Queste le domande che hanno innestato il dibattito letterario a Palazzo delle Aquile svoltosi ieri, mercoledì 12 ottobre, durante la prima giornata del Festival delle Letterature Migranti nell’ambito di Sconfinamenti, la sezione che prevede incontri in cui si ragiona su come letteratura, giornalismo, editoria e cinema si misurano con i nodi critici della contemporaneità e sconfinano verso altre forme o discipline.
E proprio di sconfinamento letterario, ma soprattutto linguistico, si è discusso e di come, ad oggi, non abbia effettivamente più senso parlare di letterature nazionali. L’uomo porta con sé un bisogno innato che lo porta a muoversi e spostarsi. L’opportunità dell’incontro non è solo possibile, ma fisiologica e necessaria: le lingue, in quanto fenomeno umano, non possono che rispondere a tali prerogative.
Di certo non casuale la scelta di Giovanni Saverio Santangelo, docente di Critica e Letterature Comparate all’Università degli Studi di Palermo, come presentatore e moderatore dell’incontro tra Pap Khouma e Gabriella Grasso, giornalista che da anni si occupa di libri che trattano i temi della migrazione.
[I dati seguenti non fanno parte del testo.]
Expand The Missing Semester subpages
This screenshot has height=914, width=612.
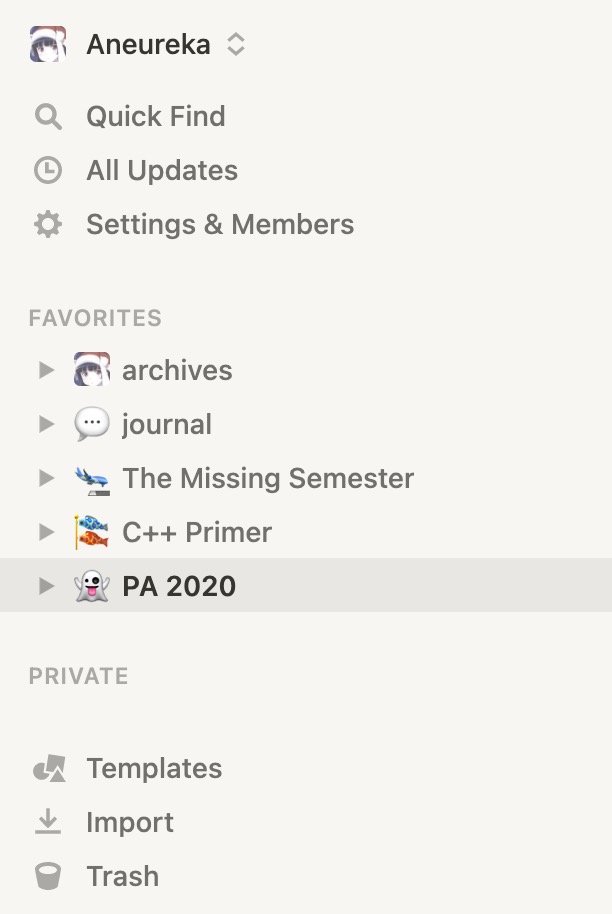tap(45, 478)
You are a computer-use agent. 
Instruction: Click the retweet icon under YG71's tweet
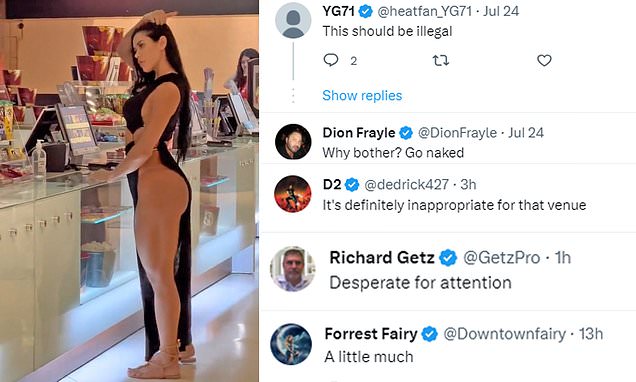point(440,61)
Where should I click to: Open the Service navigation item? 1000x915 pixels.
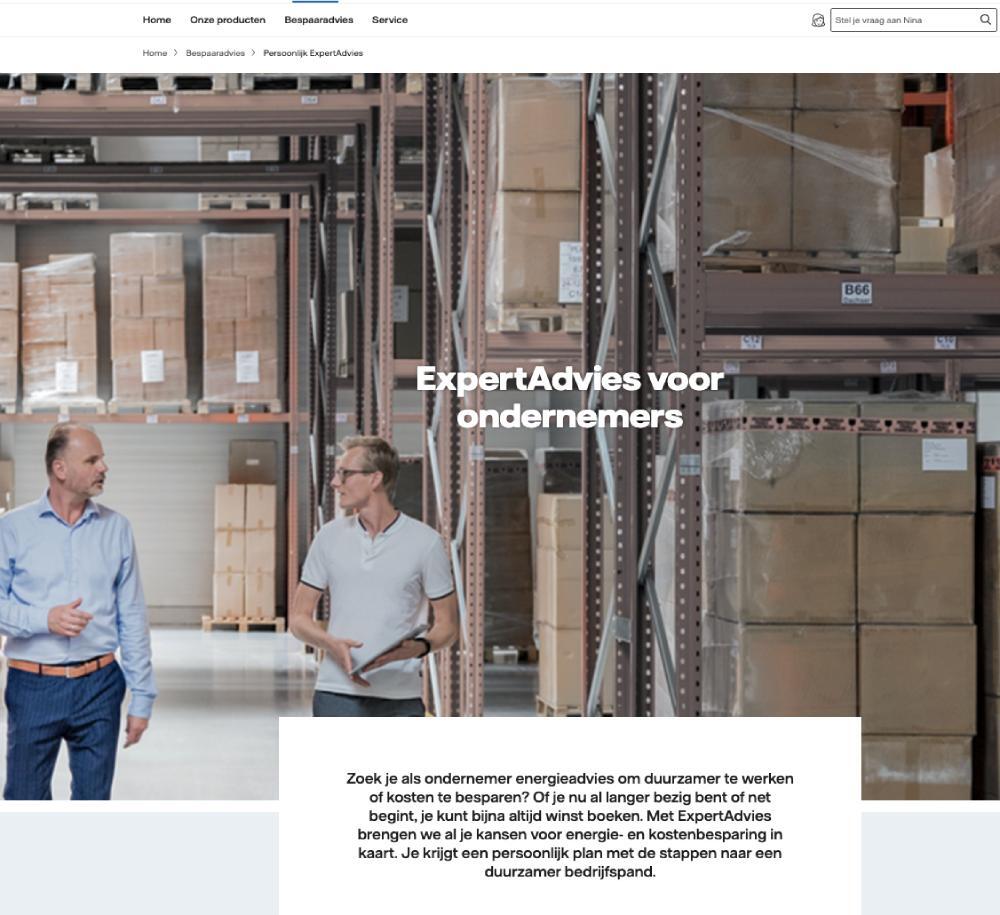[390, 19]
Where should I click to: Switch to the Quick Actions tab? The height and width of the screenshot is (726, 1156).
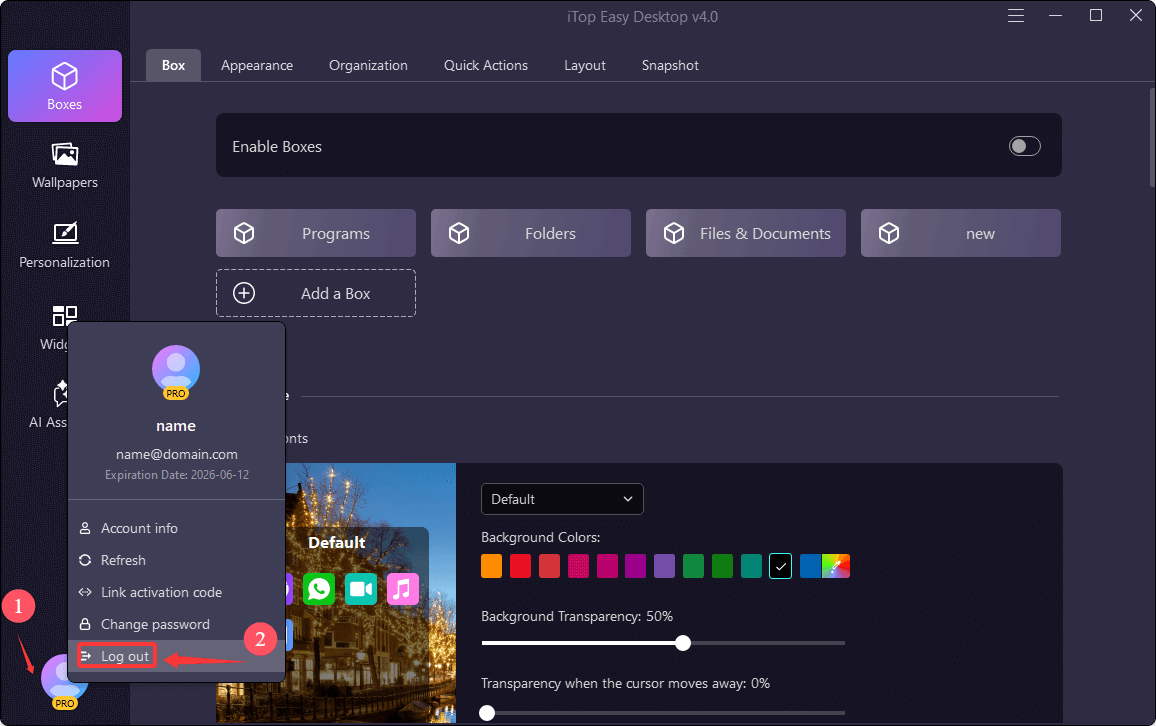point(486,65)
Pap Abdoulaye Khouma è uno scrittore senegalese di nascita, italiano d’adozione, nonchè direttore di «El Ghibli», la prima rivista online di letteratura migrante. Giunge in Italia nel 1984 e si stabilisce a Milano, dove vive tuttora occupandosi di cultura e letteratura. Il suo esordio letterario, Io, venditore di elefanti, a doppia firma con Oreste Pivetta, è tra i primi esempi di romanzi scritti da migranti nella lingua del paese d’approdo.
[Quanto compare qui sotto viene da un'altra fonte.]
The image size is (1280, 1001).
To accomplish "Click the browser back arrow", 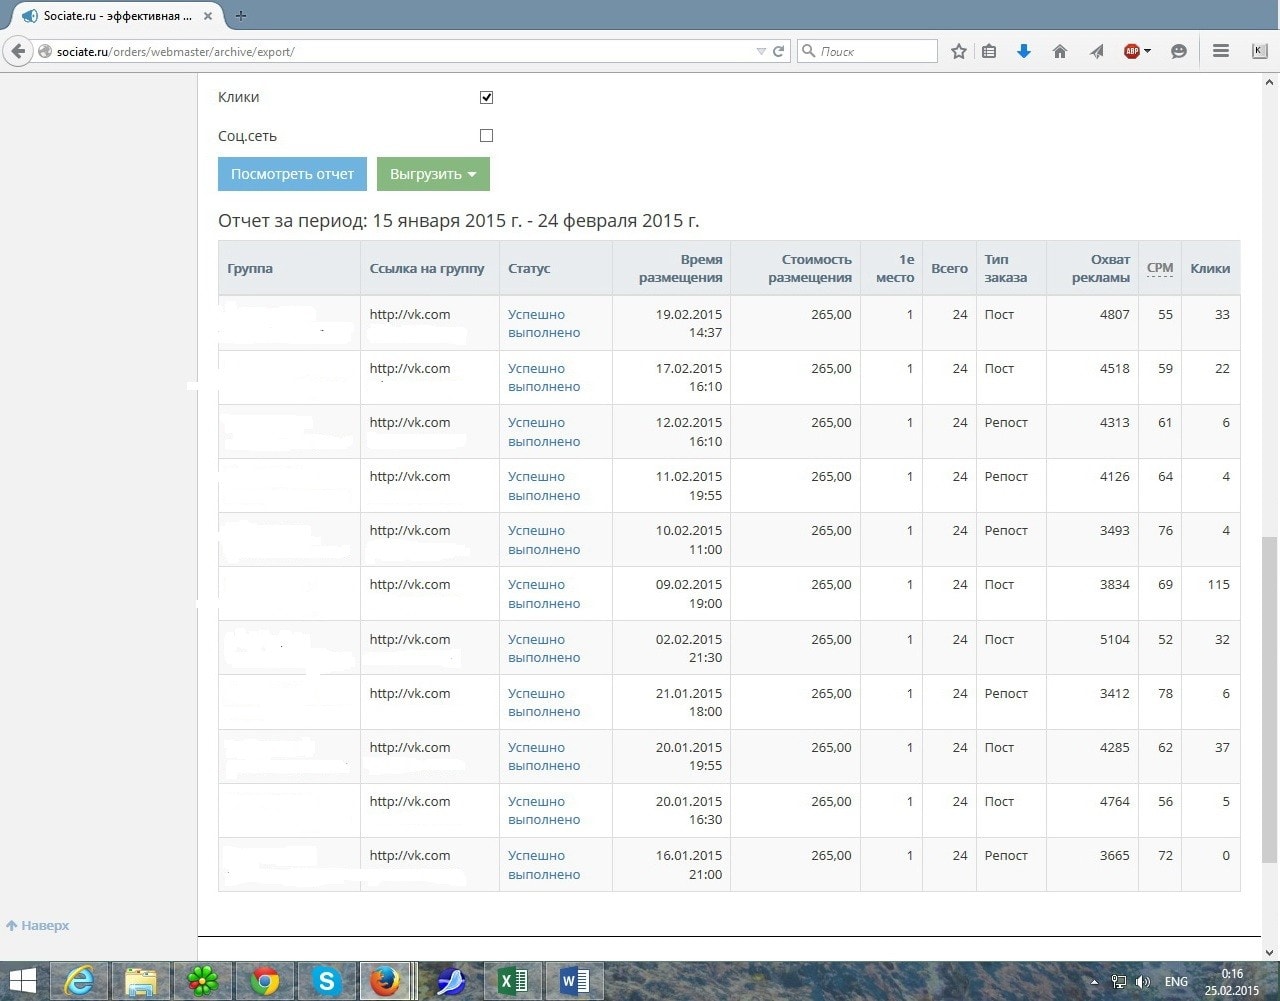I will (x=17, y=51).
Alla domanda sul suo personale atteggiamento nei confronti dei tre codici linguistici con i quali ha dovuto confrontarsi (wolof, francese e italiano), Khouma ha risposto: «Sebbene i miei libri siano scritti in italiano, non ho mai prestato particolare attenzione ad epurare la mia scrittura da qualsivoglia ibridismo linguistico, mi piace pensare alla mia lingua come un unicum che esula da barriere e frammentazioni di natura nazionale. In alcuni casi tradurre equivale a “snaturalizzare”».